Assolutamente no, ma i problemi sono da ricercare non in queste tempistiche, di per se stesse ragionevoli ora che risultano così configurate, quanto nel fatto che, anche così, la giustizia tributaria non è in grado di esaminare per tempo gli eventuali ricorsi dei contribuenti, né le richieste di sospensione della riscossione in pendenza di giudizio.

Lo scandalo non è che lo Stato disegni uno scenario efficiente nella riscossione dei tributi, ma che ne disegni uno feroce, potenziando all’infinito la riscossione e non potenziando mai la giustizia tributaria, così che saranno sempre più numerosi i casi in cui i contribuenti si vedranno dare ragione solo dopo essere stati escussi e, magari, anche per questo falliti.

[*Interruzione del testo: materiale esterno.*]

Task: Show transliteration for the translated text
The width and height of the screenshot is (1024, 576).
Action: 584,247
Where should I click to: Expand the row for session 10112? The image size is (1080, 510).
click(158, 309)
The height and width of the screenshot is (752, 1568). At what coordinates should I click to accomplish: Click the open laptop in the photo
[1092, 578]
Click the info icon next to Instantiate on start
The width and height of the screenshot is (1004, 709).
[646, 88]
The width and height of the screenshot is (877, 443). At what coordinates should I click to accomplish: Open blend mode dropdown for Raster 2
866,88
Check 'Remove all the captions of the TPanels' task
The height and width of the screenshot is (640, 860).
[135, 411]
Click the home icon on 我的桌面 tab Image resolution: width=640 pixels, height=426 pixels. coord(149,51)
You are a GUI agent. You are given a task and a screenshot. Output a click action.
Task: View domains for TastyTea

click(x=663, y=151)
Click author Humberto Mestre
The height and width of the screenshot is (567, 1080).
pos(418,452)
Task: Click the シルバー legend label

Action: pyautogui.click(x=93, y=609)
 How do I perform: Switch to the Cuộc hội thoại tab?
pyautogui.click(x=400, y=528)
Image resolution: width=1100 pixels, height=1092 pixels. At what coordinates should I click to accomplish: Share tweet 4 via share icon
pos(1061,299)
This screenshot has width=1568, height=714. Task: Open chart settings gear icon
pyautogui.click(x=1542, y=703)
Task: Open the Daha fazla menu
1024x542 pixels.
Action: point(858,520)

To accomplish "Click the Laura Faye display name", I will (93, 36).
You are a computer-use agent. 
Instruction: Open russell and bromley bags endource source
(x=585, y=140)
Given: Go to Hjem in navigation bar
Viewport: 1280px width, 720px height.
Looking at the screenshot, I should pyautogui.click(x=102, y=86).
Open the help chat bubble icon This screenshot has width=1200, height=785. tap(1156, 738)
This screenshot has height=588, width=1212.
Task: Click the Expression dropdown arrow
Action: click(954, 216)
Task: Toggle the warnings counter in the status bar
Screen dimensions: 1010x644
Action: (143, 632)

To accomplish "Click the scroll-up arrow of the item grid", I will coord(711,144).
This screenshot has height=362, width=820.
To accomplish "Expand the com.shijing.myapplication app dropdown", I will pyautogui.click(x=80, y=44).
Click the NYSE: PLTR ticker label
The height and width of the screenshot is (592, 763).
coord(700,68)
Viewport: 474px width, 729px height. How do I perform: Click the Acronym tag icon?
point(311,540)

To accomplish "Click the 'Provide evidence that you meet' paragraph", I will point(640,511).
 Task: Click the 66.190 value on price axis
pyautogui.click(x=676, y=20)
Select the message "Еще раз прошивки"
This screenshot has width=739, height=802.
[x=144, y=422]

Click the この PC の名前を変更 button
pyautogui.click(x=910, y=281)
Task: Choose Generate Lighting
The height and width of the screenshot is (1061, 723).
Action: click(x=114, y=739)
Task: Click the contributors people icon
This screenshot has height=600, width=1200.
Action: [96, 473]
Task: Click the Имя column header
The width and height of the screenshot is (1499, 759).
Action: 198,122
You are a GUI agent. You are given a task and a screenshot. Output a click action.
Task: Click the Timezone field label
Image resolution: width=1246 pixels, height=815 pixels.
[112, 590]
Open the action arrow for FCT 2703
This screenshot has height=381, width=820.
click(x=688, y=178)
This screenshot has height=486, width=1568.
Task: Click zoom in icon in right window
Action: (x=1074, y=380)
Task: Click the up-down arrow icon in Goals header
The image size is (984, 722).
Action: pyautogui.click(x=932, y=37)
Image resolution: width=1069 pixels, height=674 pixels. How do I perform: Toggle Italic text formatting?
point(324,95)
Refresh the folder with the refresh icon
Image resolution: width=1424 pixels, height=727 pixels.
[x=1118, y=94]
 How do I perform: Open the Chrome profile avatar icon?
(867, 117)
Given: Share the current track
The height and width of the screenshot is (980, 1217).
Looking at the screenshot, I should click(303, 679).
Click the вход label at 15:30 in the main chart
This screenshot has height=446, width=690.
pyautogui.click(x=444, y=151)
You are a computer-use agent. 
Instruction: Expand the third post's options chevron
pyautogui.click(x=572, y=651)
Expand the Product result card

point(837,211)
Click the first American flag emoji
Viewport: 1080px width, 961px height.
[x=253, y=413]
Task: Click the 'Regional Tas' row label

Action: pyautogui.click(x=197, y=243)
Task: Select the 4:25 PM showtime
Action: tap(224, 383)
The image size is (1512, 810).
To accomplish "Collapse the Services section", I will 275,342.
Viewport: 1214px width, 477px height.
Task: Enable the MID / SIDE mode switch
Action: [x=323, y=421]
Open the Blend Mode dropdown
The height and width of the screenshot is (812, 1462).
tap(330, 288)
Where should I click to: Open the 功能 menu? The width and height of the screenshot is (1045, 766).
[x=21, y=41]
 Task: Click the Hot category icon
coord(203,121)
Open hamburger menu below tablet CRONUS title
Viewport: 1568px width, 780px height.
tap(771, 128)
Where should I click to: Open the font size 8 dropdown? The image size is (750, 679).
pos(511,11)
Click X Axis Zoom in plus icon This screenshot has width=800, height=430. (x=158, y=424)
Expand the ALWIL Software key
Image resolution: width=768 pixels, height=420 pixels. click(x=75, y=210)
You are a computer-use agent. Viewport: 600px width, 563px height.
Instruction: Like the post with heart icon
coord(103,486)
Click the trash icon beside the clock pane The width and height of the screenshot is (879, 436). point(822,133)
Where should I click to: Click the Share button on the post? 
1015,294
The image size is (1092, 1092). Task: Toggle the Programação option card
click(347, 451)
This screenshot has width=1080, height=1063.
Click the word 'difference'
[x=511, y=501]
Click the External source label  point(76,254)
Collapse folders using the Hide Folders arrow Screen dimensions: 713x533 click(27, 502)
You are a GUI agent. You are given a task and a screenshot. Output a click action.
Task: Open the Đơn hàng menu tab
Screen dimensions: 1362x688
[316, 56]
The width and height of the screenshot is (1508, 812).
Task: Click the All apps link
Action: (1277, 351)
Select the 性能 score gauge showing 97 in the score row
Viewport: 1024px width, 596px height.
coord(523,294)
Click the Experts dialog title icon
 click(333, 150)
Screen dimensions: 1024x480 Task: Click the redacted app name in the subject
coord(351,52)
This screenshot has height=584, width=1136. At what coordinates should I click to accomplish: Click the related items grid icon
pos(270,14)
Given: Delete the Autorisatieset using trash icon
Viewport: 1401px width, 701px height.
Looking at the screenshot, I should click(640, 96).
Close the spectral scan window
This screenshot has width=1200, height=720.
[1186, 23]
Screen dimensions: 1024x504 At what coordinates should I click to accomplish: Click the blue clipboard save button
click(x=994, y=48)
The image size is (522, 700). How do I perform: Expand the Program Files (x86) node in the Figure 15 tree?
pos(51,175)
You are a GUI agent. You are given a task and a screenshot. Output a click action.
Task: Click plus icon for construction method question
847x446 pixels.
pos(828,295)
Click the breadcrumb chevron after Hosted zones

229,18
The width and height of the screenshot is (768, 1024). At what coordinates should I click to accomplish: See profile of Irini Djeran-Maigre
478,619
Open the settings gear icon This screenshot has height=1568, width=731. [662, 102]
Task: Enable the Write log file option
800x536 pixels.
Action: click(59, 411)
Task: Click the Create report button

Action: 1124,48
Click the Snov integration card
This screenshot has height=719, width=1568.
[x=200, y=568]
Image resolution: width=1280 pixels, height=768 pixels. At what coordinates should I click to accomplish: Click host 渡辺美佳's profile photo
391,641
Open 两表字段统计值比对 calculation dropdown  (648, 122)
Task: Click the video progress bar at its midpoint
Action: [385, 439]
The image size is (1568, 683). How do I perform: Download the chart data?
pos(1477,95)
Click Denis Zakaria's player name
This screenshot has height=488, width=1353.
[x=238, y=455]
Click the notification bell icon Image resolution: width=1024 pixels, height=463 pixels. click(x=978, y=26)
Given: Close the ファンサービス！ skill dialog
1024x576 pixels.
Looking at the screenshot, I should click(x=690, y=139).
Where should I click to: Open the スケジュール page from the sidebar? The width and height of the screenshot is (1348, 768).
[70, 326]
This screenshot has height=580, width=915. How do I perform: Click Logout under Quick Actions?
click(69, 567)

Dopo aver taciuto praticamente sino all’entrata in vigore delle nuove disposizioni, forse per scarsa dimestichezza con la materia e poca disponibilità a fare sistema con chi invece di queste cose ne capisce, le associazioni di categoria della piccola e della grande impresa devono ora rendersi conto che la vera battaglia risiede nella richiesta di una giustizia tributaria che sia efficiente quanto la riscossione e, soprattutto, indipendente dal Ministero dell’Economia e dall’Agenzia delle Entrate.Questo è ciò che chiedono coloro che, come i commercialisti italiani, non pensano certo che evadere sia un diritto, ma pensano anche che sia un diritto del cittadino, in caso di ricorso, non essere trattato da evasore fino a quando non si è espresso sul punto un giudice terzo e indipendente.

La questione è molto più delicata di quanto non si creda, perché la scorsa estate, nell’ambito delle due manovre finanziarie, il governo ha invece tentato di depotenziare ulteriormente la giustizia tributaria, sia dal punto di vista della composizione dei suoi organici (espellendo tutti i soggetti iscritti ad Albi professionali, a favore di funzionari ausiliari dell’amministrazione finanziaria e di avvocati dello Stato, tra i cui compiti rientra anche la rappresentanza in giudizio dell’Agenzia delle entrate), sia dal punto di vista della sua già insufficiente autonomia dal Ministero dell’Economia.

Solo il “grido di dolore”, con tanto di lettera al Capo dello Stato, dell’organo di autogoverno della giustizia tributaria, ha fatto rientrare il tentativo, evitando quello che i magistrati tributari stessi ebbero modo di definire un vero e proprio tentativo di addomesticamento.

La partita però è ancora aperta e lo dimostra l’introduzione di un istituto come la “mediazione tributaria”, resa obbligatoria per le controversie fino a 20.000 euro, prima di poter presentare ricorso avanti il giudice tributario. L’idea della mediazione per deflazionare il contenzioso tributario di per se stessa è ottima.

Peccato però che, in ambito tributario, dietro la parola “mediazione” vi sia non uno snello procedimento extra-giudiziale davanti a un mediatore terzo, ma un procedimento amministrativo nell’ambito del quale il ruolo di “mediatore” è affidato a un altro ufficio della medesima Agenzia delle entrate che è anche una delle due parti in causa.

Per quanto possa apparire incredibile, mai come sotto questo governo, che per il resto fa del garantismo più totale la propria bandiera, anche di fronte alle più turpi ipotesi di reato, si sta cercando di attribuire ai PM “fiscali” dello Stato non solo il potere di accertare e riscuotere, ma pure quello di decidere sulla fondatezza delle loro stesse contestazioni.

L’Agenzia delle entrate e i suoi funzionari meritano tutto il nostro rispetto per l’attività che conducono, ma, in uno Stato di diritto, la terzietà del giudice, anche rispetto alla pubblica amministrazione che è parte in causa, rimane lo spartiacque tra essere cittadini ed essere sudditi del Paese in cui si vive.